● INPUT RECORDS
________________________________________

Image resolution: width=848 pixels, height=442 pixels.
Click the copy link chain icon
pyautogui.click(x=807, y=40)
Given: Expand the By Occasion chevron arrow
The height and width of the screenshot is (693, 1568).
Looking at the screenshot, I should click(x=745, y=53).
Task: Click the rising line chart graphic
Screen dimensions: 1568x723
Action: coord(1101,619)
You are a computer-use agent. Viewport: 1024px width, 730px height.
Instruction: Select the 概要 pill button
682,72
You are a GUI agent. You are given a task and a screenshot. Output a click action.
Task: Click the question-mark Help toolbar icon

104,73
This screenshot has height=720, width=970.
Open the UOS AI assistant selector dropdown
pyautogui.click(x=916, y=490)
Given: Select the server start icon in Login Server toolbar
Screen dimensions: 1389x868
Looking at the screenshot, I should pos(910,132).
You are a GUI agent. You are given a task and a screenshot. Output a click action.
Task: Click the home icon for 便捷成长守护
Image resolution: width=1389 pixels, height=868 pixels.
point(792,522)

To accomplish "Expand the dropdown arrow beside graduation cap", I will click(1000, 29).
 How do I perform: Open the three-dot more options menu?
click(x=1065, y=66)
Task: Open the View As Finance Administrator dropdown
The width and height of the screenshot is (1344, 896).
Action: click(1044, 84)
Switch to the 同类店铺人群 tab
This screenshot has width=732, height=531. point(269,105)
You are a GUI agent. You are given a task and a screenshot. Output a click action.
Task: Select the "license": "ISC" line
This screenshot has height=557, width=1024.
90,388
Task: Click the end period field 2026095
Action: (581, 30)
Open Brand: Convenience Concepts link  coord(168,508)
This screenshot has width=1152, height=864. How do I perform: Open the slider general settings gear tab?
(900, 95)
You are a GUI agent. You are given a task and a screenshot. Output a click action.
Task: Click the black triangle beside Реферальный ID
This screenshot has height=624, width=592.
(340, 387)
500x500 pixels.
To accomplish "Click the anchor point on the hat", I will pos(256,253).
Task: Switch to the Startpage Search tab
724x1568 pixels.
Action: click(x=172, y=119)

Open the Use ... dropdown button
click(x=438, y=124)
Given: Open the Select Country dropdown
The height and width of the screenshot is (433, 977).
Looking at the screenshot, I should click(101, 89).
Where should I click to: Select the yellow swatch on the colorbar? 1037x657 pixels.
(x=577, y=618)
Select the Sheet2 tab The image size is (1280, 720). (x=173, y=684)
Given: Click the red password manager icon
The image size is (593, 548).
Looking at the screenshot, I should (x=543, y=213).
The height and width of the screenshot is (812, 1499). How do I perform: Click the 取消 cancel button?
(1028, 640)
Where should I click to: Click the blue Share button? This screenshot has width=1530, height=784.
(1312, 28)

________________________________________

● REQUIRED WORK
Write out the data above once more, exactly as it stands.

● SOLUTION FOR THIS EXERCISE
Image resolution: width=848 pixels, height=442 pixels.
Click the copy link chain icon
pyautogui.click(x=807, y=40)
Given: Expand the By Occasion chevron arrow
The height and width of the screenshot is (693, 1568).
Looking at the screenshot, I should click(x=745, y=53).
Task: Click the rising line chart graphic
Screen dimensions: 1568x723
Action: coord(1101,619)
You are a computer-use agent. Viewport: 1024px width, 730px height.
Instruction: Select the 概要 pill button
682,72
You are a GUI agent. You are given a task and a screenshot. Output a click action.
Task: Click the question-mark Help toolbar icon

104,73
This screenshot has height=720, width=970.
Open the UOS AI assistant selector dropdown
pyautogui.click(x=916, y=490)
Given: Select the server start icon in Login Server toolbar
Screen dimensions: 1389x868
Looking at the screenshot, I should pos(910,132).
You are a GUI agent. You are given a task and a screenshot. Output a click action.
Task: Click the home icon for 便捷成长守护
Image resolution: width=1389 pixels, height=868 pixels.
point(792,522)

To accomplish "Expand the dropdown arrow beside graduation cap", I will click(1000, 29).
 How do I perform: Open the three-dot more options menu?
click(x=1065, y=66)
Task: Open the View As Finance Administrator dropdown
The width and height of the screenshot is (1344, 896).
Action: click(1044, 84)
Switch to the 同类店铺人群 tab
This screenshot has width=732, height=531. point(269,105)
You are a GUI agent. You are given a task and a screenshot. Output a click action.
Task: Select the "license": "ISC" line
This screenshot has height=557, width=1024.
90,388
Task: Click the end period field 2026095
Action: (581, 30)
Open Brand: Convenience Concepts link  coord(168,508)
This screenshot has width=1152, height=864. How do I perform: Open the slider general settings gear tab?
(900, 95)
You are a GUI agent. You are given a task and a screenshot. Output a click action.
Task: Click the black triangle beside Реферальный ID
This screenshot has height=624, width=592.
(340, 387)
500x500 pixels.
To accomplish "Click the anchor point on the hat", I will pos(256,253).
Task: Switch to the Startpage Search tab
724x1568 pixels.
Action: click(x=172, y=119)

Open the Use ... dropdown button
click(x=438, y=124)
Given: Open the Select Country dropdown
The height and width of the screenshot is (433, 977).
Looking at the screenshot, I should click(101, 89).
Where should I click to: Select the yellow swatch on the colorbar? 1037x657 pixels.
(x=577, y=618)
Select the Sheet2 tab The image size is (1280, 720). (x=173, y=684)
Given: Click the red password manager icon
The image size is (593, 548).
Looking at the screenshot, I should (x=543, y=213).
The height and width of the screenshot is (812, 1499). How do I perform: Click the 取消 cancel button?
(1028, 640)
Where should I click to: Click the blue Share button? This screenshot has width=1530, height=784.
(1312, 28)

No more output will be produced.